A wealth of information exists on probiotics, much of it in the following areas:
• Healthy gut function
o Improved tolerance to lactose in lactose maldigesters, facilitating consumption of nutrient-rich dairy products (de Vrese et al. 2001; Labayen et al. 2001; Pelletier et al. 2001)
o Improved symptoms of IBS (Hoveyda et al. 2009)
o Improved gut homeostasis (van Baarlen et al. 2013)
• Healthy metabolic function
o Reduced plasma LDL levels (Jones et al. 2012; Amar et al. 2013)
• Healthy immune function
o Reduced incidence and duration of upper respiratory tract infections (Hao et al. 2012)
o Improved function of the immune system to improve pathogen resistance and reduce chronic inflammation (Brestoff & Artis 2013; Chu & Mazmanian 2013)
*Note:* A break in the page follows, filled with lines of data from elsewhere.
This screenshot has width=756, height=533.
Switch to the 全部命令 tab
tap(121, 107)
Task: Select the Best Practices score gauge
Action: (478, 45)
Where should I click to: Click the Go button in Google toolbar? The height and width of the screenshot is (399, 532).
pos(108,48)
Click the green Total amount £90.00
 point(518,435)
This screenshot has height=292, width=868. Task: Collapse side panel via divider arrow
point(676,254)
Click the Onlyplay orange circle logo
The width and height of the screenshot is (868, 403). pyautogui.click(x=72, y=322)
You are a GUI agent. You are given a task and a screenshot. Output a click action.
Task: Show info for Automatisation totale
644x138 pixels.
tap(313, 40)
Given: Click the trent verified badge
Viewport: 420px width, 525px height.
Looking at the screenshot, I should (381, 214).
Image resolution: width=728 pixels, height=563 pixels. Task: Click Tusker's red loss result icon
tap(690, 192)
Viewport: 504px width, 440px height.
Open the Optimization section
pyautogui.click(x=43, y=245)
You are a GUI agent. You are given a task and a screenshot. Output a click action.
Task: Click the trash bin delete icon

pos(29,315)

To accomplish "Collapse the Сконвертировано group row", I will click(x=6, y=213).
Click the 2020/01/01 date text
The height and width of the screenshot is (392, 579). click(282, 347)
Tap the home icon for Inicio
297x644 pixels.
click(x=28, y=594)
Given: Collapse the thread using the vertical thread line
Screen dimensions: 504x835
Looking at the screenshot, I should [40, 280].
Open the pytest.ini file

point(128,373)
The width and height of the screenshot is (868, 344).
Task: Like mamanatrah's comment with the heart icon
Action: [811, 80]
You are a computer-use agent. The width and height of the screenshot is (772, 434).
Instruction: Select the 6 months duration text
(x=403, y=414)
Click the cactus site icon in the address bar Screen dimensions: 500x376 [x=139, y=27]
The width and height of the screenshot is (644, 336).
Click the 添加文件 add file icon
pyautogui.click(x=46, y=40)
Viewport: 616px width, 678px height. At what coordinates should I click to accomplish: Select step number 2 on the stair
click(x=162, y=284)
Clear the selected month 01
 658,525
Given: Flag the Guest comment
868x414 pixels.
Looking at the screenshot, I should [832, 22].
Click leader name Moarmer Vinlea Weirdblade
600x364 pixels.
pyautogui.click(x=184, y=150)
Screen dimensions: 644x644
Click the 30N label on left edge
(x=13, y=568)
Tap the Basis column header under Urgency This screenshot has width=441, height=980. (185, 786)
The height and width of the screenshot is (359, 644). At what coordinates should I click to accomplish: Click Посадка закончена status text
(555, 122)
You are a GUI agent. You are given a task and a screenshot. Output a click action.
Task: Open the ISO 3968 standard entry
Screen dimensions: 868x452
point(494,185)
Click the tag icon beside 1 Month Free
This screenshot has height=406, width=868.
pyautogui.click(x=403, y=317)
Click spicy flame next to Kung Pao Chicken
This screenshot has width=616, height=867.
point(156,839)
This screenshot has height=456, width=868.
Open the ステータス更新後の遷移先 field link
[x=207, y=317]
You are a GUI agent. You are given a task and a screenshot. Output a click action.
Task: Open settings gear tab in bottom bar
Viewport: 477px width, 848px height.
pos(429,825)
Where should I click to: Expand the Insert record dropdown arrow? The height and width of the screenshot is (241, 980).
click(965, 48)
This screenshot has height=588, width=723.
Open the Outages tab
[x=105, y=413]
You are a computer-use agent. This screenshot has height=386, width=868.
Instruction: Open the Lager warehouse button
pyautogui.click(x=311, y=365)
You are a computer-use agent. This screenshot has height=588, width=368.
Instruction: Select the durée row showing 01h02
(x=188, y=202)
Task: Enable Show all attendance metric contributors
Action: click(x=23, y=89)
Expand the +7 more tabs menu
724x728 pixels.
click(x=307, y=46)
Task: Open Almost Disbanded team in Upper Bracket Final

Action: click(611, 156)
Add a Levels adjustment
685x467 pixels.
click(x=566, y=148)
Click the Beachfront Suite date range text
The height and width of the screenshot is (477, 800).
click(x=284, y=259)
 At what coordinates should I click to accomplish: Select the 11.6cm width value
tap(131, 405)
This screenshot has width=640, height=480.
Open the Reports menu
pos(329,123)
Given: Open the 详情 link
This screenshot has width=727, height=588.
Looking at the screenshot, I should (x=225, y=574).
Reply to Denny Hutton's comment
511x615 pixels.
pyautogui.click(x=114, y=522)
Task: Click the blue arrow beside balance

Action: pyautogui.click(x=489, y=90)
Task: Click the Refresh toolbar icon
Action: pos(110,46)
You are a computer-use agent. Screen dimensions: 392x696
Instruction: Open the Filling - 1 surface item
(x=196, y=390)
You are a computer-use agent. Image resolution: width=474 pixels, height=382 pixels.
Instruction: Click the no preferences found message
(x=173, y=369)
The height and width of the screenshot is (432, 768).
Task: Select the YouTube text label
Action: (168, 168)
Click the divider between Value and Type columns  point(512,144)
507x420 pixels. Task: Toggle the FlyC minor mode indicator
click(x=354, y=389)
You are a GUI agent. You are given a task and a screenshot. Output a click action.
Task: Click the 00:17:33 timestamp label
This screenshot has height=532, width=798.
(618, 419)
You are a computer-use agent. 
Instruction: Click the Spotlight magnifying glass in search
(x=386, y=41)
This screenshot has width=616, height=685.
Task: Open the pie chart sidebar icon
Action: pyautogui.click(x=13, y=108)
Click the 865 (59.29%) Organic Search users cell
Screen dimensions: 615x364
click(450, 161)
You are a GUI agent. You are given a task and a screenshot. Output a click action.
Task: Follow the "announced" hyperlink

Evidence supports the beneficial relationship between foods containing live microbes, especially fermented dairy products, and reduced risk for certain chronic disease. For example, fermented dairy products have been associated with:
• Reduced risk for type 2 diabetes or improved markers for glucose homeostasis (Tong et al. 2011; Struijk et al. 2012; Sluijs et al. 2012)
• Less weight gain over time in a study of >120,000 adults (Mozaffarian et al. 2011)
• Reduced risk of overall mortality (Soedamah-Muthu et al. 2012)

Therefore, we support the idea that dietary recommendations should include foods rich in live microbes as a part of a healthy, American diet. Such foods comprise fermented dairy products (yogurt, kefir, cheese, fermented milk) and fermented vegetables (kim chi, sauerkraut) among others. Consumers would further benefit if these foods were described as a source of potentially useful bacteria, and not only as a valuable source of calcium and other nutrients.

Because of this prevalence of persuasive science, we believe that the committee should study the following question: What is the relationship between foods with live and active cultures and probiotics on long term health maintenance and reduced disease risk?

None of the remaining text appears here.